Side note: I am trying to find a rub recipe that gives a good balance between sweet and spicy. Best way I can describe it is the first taste you get should be sweet and then the heat should creep up on you just enough to make you want another bite of sweet. If anyone has a recipe that fits the bill I am all ears!

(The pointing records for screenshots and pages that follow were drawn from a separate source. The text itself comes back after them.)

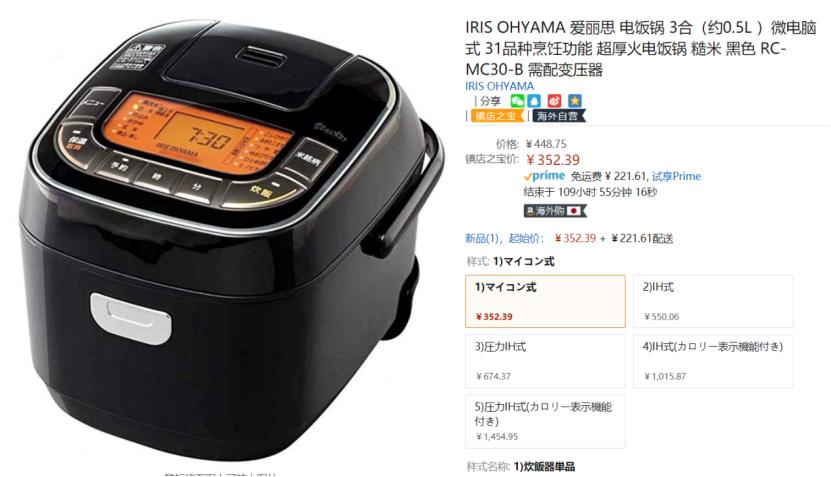This screenshot has height=477, width=831.
Task: Enlarge the rice cooker product image
Action: (x=228, y=238)
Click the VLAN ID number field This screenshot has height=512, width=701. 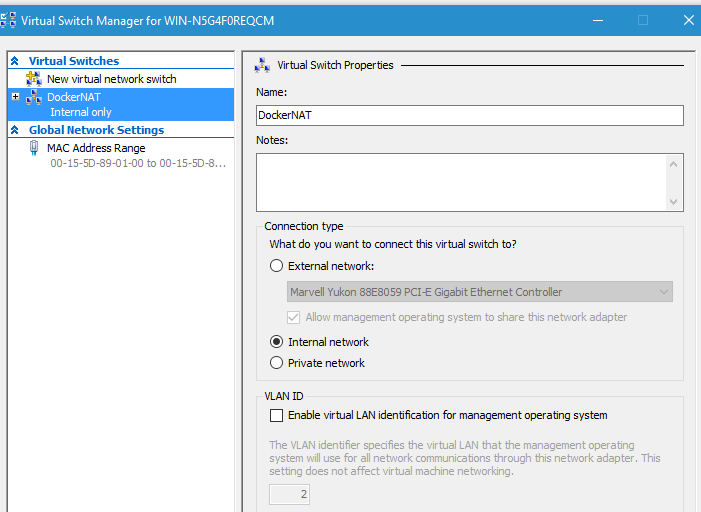tap(288, 494)
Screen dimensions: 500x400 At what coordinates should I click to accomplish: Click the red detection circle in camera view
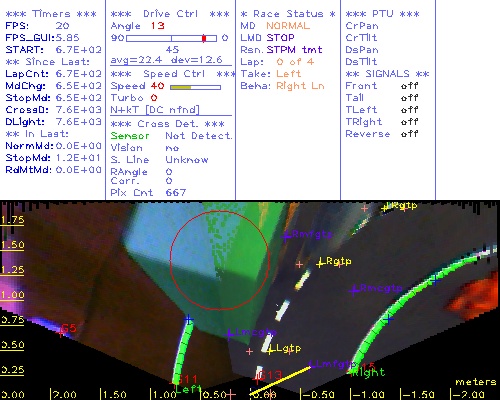pos(219,260)
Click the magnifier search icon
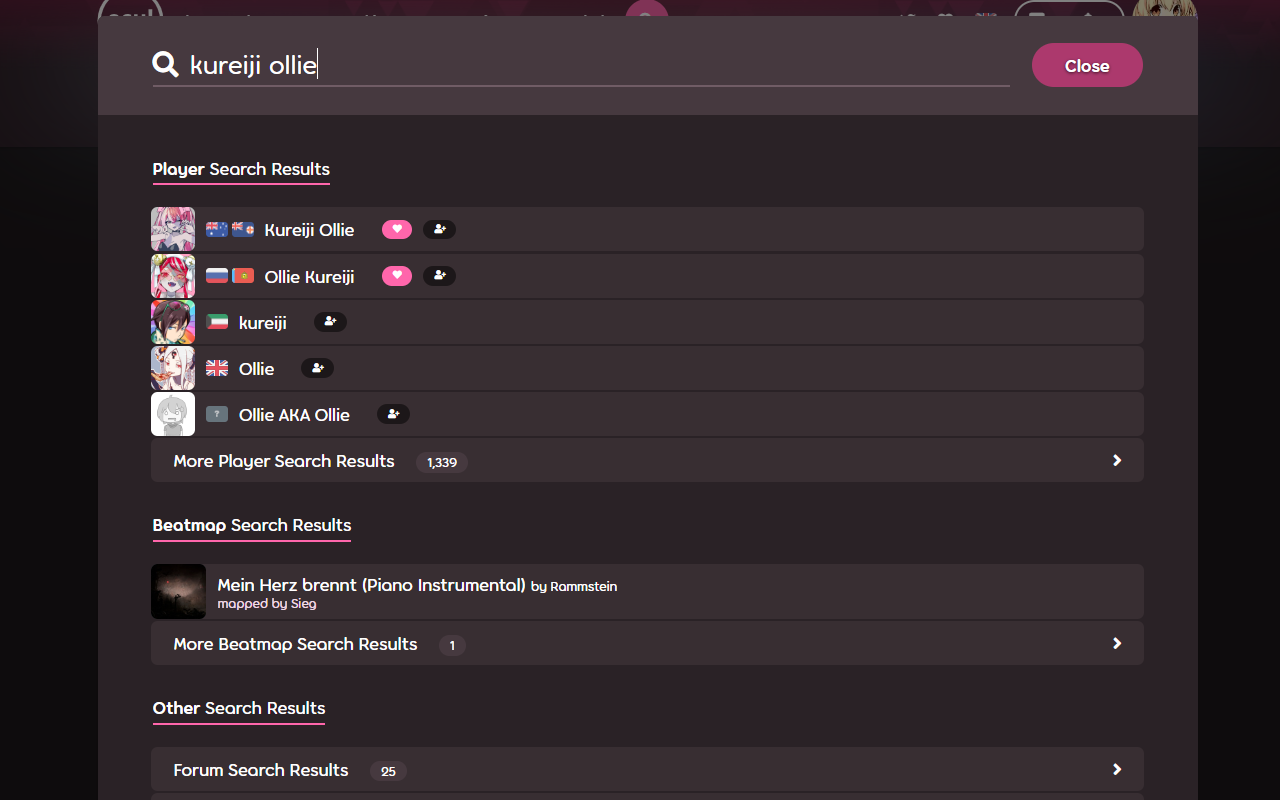The width and height of the screenshot is (1280, 800). coord(165,65)
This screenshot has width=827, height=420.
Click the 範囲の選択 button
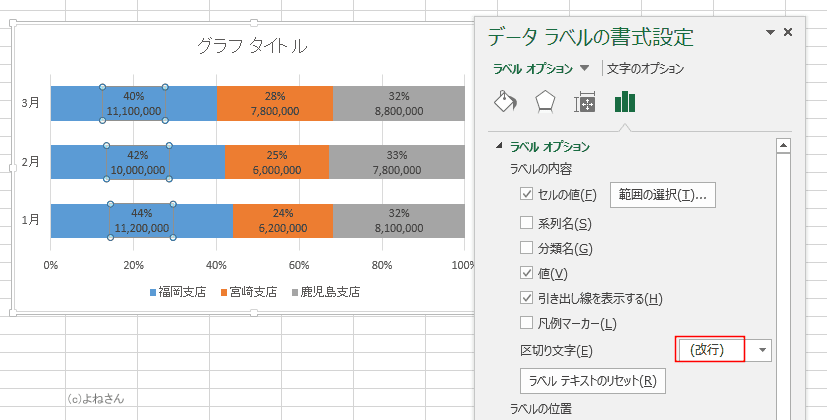click(x=663, y=195)
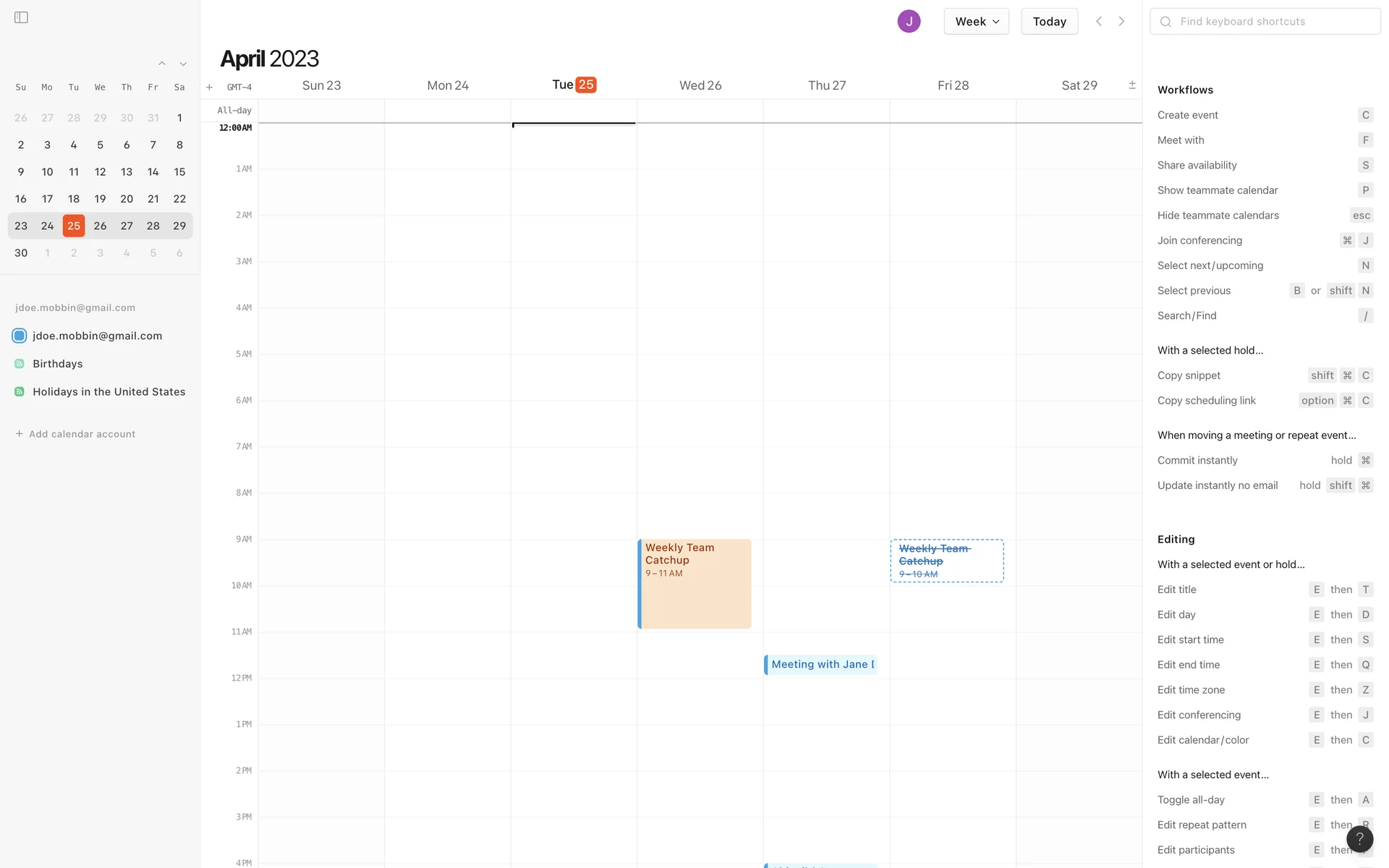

Obligatory q-view: (sorry about the hack job on trimming the sides as I was in a hurry)













IMG_0420.JPG-1.jpeg



__ ijustlivehere
__ May 29, 2015


















IMG_0425.JPG.jpeg



__ ijustlivehere
__ May 29, 2015


----------



## garyinmd (May 29, 2015)

I started doing 3-1-1 with baby backs, had the same problem with fall off the bone or too mushy for me.  Used this method the the last two times and they had a great bite to them.  Picked up some spare ribs today and will try your timing on them as well, make sure you let us know how they came out.

Gary


----------



## crazymoon (May 29, 2015)

IJLH, The ribs are looking good , hope they are to your liking !


----------



## ijustlivehere (May 29, 2015)

Thanks for the kind words!

After an hour in foil this what they look like going back on the racks! The smell is awesome!













IMG_0426.JPG



__ ijustlivehere
__ May 29, 2015


----------



## dirtsailor2003 (May 29, 2015)

When I have done the 3-2-1, 2-2-1 methods I never put anything in the foil except the meat. Usually end up with a 1/4 cup of liquid from the meat in the foil when I unwrap. 

As for sweet to spicy I like to rub with a spicy mix and then glaze with a sweeter glaze. Usually I'll make my glaze with the same spice rubbed on and use either peach, apricot, or grape preserves, butter, beer to cut the thickness a bit. Sometimes some ketchup and or mustard.


----------